Stored data entries:
━━━━━━━━━━━━━━━━━━━━

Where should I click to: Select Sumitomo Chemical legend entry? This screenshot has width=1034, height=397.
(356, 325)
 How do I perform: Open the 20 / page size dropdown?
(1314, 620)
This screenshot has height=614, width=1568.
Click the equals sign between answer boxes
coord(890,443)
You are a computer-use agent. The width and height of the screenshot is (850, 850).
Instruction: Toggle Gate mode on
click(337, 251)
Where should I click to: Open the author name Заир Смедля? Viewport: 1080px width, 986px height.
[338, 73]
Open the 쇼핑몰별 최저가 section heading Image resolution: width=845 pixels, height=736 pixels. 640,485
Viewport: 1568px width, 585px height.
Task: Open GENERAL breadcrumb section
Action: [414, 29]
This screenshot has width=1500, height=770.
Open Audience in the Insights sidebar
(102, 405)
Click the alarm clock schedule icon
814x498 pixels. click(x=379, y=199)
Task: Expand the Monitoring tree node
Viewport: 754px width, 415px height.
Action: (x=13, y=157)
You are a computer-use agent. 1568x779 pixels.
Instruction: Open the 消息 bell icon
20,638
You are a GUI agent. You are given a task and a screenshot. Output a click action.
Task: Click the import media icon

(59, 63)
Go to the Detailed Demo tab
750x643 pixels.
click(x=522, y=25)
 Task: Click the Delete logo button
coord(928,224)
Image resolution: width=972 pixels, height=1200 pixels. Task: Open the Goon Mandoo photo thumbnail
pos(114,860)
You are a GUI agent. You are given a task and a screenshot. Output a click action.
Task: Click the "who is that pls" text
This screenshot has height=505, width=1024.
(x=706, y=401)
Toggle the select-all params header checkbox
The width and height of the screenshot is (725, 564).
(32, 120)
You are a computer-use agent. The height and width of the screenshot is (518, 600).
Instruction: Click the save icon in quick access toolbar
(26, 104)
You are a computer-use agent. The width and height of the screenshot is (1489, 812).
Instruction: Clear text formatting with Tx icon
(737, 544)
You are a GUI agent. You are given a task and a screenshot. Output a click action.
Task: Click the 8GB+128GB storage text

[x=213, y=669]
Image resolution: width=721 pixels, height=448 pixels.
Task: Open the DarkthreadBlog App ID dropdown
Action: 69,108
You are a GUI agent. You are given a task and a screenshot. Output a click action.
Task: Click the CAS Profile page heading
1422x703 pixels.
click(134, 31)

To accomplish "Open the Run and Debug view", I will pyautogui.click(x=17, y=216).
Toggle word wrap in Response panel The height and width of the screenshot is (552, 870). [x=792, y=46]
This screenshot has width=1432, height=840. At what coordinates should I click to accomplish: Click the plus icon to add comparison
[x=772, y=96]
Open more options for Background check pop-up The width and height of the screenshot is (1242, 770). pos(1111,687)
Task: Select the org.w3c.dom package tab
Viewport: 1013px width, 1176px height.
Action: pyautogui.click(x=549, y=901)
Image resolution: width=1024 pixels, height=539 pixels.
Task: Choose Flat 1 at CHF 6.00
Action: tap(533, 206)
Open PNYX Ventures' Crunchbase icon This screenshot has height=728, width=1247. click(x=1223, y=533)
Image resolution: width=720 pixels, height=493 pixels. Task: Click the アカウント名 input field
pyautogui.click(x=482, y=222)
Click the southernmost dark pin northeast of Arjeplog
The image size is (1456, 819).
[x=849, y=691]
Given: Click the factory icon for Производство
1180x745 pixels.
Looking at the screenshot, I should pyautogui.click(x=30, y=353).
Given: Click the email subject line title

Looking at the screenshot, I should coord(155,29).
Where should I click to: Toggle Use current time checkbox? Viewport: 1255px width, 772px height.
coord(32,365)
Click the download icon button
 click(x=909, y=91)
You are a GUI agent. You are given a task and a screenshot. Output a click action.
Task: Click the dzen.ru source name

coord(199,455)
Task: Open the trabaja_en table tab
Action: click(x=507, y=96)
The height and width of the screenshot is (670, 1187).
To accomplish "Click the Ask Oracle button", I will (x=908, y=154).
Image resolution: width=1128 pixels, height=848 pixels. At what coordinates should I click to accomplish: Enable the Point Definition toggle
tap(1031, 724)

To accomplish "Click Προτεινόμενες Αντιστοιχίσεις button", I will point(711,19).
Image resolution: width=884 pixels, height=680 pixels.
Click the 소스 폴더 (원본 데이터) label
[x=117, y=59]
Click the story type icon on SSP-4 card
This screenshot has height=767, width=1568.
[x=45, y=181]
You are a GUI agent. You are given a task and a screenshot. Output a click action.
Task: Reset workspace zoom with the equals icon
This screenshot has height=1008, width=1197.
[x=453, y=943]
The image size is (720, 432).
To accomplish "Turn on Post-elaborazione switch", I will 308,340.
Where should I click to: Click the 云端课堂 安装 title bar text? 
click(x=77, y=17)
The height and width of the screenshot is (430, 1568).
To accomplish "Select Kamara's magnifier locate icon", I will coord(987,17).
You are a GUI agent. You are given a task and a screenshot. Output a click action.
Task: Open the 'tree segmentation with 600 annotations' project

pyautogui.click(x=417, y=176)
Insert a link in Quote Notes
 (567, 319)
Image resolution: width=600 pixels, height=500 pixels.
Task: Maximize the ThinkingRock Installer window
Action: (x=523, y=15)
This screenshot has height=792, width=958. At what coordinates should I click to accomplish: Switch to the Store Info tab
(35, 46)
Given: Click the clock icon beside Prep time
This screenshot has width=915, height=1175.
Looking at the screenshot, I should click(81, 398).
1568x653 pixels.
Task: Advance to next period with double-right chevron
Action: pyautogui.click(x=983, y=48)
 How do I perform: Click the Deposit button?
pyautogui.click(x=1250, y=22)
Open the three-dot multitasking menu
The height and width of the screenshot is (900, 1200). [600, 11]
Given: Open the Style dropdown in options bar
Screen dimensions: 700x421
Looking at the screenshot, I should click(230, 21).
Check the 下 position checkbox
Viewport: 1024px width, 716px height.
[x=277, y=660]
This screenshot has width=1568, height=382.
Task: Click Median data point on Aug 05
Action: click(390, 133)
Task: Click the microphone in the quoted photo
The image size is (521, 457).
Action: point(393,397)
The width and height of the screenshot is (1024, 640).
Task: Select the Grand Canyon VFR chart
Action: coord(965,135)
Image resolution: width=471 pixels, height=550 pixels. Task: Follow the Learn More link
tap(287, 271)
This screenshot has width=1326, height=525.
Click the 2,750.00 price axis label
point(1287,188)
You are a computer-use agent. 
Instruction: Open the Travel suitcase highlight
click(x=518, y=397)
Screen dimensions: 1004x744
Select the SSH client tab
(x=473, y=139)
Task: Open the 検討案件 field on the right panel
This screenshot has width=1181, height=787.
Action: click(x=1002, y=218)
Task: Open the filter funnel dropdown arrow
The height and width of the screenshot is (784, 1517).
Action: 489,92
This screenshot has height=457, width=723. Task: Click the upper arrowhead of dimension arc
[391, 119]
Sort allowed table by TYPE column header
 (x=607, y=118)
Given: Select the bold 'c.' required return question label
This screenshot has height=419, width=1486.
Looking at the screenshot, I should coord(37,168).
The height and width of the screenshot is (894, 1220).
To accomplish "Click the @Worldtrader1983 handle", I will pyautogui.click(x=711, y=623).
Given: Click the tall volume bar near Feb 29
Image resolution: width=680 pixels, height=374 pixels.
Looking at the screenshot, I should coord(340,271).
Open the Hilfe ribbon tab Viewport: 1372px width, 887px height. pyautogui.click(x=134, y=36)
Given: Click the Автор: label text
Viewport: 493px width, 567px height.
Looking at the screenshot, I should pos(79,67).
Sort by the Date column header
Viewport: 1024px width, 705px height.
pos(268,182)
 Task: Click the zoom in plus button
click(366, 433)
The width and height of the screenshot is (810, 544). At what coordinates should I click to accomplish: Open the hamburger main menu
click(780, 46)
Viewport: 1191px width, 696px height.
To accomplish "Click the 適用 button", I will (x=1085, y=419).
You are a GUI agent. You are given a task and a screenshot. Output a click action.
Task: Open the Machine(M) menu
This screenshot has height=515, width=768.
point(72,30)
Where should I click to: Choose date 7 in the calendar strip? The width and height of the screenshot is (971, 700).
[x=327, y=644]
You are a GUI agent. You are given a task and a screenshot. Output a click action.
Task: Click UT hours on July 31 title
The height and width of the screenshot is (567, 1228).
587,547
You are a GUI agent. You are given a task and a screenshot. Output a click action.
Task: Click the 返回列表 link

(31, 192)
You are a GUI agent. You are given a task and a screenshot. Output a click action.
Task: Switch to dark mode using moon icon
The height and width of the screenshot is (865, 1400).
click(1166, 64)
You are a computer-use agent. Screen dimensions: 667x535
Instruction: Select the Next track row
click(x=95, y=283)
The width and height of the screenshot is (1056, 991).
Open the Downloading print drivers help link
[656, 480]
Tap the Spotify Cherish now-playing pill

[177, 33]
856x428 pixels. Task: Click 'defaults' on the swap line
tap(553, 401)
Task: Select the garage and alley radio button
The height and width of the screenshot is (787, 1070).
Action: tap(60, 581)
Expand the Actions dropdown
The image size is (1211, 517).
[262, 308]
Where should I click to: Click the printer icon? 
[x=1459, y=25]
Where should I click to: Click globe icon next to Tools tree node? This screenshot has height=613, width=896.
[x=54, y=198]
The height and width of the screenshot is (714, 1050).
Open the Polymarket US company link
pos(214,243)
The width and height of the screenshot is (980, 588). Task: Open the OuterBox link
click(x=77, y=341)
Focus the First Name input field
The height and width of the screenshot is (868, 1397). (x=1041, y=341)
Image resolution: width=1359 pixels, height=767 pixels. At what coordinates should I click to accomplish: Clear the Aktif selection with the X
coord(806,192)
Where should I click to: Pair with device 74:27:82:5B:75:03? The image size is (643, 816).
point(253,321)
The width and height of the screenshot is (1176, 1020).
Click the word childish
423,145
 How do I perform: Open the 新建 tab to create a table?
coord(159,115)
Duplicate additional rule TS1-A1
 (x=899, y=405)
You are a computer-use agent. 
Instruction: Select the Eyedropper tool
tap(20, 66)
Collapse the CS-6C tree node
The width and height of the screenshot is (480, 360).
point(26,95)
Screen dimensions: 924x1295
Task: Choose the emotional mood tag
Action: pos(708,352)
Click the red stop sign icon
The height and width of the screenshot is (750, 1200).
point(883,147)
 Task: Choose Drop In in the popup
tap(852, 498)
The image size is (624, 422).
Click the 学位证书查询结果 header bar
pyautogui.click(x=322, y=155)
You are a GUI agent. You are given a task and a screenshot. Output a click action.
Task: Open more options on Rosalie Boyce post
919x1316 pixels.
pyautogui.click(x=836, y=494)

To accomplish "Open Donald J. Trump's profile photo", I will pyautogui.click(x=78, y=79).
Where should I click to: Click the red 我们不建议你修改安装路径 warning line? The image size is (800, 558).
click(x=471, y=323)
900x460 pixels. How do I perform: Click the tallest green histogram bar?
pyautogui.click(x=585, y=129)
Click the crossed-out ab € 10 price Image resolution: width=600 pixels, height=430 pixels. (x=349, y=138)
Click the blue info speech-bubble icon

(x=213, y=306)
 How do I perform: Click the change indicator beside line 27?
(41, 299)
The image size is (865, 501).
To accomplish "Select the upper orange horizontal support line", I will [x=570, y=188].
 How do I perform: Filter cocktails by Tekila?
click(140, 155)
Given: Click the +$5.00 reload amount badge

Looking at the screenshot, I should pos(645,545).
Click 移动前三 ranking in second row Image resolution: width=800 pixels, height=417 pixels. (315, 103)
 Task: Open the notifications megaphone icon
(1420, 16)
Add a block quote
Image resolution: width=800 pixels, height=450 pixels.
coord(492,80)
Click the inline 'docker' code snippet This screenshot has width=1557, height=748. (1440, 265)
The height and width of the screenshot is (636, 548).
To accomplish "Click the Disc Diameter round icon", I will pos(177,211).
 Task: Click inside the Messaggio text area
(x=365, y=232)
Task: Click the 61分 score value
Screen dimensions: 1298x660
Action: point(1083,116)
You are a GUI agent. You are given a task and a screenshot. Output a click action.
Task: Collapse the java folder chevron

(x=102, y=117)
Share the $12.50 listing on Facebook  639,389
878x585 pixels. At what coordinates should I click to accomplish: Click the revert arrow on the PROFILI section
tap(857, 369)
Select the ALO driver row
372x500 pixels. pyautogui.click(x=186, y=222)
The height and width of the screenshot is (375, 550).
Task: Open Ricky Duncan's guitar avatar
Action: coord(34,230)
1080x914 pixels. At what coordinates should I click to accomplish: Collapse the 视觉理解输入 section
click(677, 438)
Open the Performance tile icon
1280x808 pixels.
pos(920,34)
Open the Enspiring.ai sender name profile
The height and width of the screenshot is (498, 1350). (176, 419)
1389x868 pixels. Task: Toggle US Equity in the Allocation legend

━━━━━━━━━━━━━━━━━━━━

> Your assignment
An exact copy of the lines above, from the one containing "This screenshot has width=1500, height=770." through the one containing "You are a computer-use agent. 1568x779", is the whole of the answer.

> Written reply
This screenshot has width=1500, height=770.
Open Audience in the Insights sidebar
(102, 405)
Click the alarm clock schedule icon
814x498 pixels. click(x=379, y=199)
Task: Expand the Monitoring tree node
Viewport: 754px width, 415px height.
Action: (x=13, y=157)
You are a computer-use agent. 1568x779 pixels.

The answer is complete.